The Federal Football Netball Club was an Australian rules football and netball club in the Upper Murray Football League, the club is known as the Swans based in Corryong, Victoria. It fields all senior and junior sides as well as a netball club. The club is also notable for producing Australian Football League (AFL) players including  premiership player Adrian Whitehead. The club went into recess after the end of the 2022 season.

History 
Originally known as Mount Elliot, the club enjoyed premiership success in the Corryong Football Association, precursor of the Upper Murray Football League, on three occasions in 1895, 1897 and 1898. It then became known as the Federal Football Club, claiming further pre-world war one flags in 1901 thanks to a grand final defeat of Walwa and 1902 at the expense of Cudgewa. Over the remainder of the twentieth century Federal firmly established itself as one of the UMFL's leading clubs, claiming at least one premiership every decade.

The 1920s brought several grand final appearances but only one flag, achieved in 1925 against Walwa. Over the course of the 1930s the Swans, with a total of three premierships, all claimed in succession between 1933 and 1935, vied with Walwa as the competition's most successful club.

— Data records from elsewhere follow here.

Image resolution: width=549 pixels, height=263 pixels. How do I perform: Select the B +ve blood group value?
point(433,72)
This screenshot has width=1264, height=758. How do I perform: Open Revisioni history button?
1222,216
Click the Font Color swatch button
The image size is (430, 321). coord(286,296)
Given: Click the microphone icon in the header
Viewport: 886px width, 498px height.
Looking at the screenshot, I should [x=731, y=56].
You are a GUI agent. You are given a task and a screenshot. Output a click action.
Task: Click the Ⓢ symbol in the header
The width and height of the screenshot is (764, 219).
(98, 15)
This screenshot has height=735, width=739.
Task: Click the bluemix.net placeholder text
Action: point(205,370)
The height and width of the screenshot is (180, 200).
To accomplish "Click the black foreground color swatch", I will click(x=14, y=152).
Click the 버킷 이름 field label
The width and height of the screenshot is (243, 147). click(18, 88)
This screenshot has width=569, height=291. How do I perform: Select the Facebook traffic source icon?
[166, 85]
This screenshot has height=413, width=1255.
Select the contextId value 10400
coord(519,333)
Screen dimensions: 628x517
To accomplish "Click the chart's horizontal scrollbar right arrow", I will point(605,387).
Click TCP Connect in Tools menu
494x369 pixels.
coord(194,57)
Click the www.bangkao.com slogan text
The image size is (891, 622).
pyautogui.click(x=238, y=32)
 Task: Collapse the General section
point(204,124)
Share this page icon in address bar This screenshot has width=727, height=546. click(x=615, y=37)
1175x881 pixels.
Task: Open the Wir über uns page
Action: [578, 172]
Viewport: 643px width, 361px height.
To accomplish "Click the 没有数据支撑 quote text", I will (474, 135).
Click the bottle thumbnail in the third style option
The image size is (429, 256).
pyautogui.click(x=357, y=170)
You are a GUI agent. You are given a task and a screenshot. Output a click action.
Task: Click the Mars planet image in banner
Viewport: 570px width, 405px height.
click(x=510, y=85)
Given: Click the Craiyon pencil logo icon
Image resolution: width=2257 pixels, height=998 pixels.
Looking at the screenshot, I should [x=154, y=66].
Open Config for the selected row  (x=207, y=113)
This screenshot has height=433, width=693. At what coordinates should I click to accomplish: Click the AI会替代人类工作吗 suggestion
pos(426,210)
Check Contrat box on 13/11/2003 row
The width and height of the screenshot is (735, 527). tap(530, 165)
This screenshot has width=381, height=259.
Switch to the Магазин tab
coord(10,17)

Federal began the post-war period by downing Walwa, 8.8 (56) to 3.9 (27), in the 1945 grand final, but there then followed an unusually long premiership drought that was not broken until 1959. The Swans overcame Corryong in that year's grand final, as they would do again the following season. Both matches were close, with Federal getting home by 10 points in the former year and 9 points in the latter.

The remainder of the 1960s saw the Swans contesting another four grand finals but only once, against Cudgewa in 1965, did they emerge victorious. The ensuing decade was altogether more successful as the side procured its second hat trick of grand final triumphs between 1975 and 1977 besides finishing second on four occasions.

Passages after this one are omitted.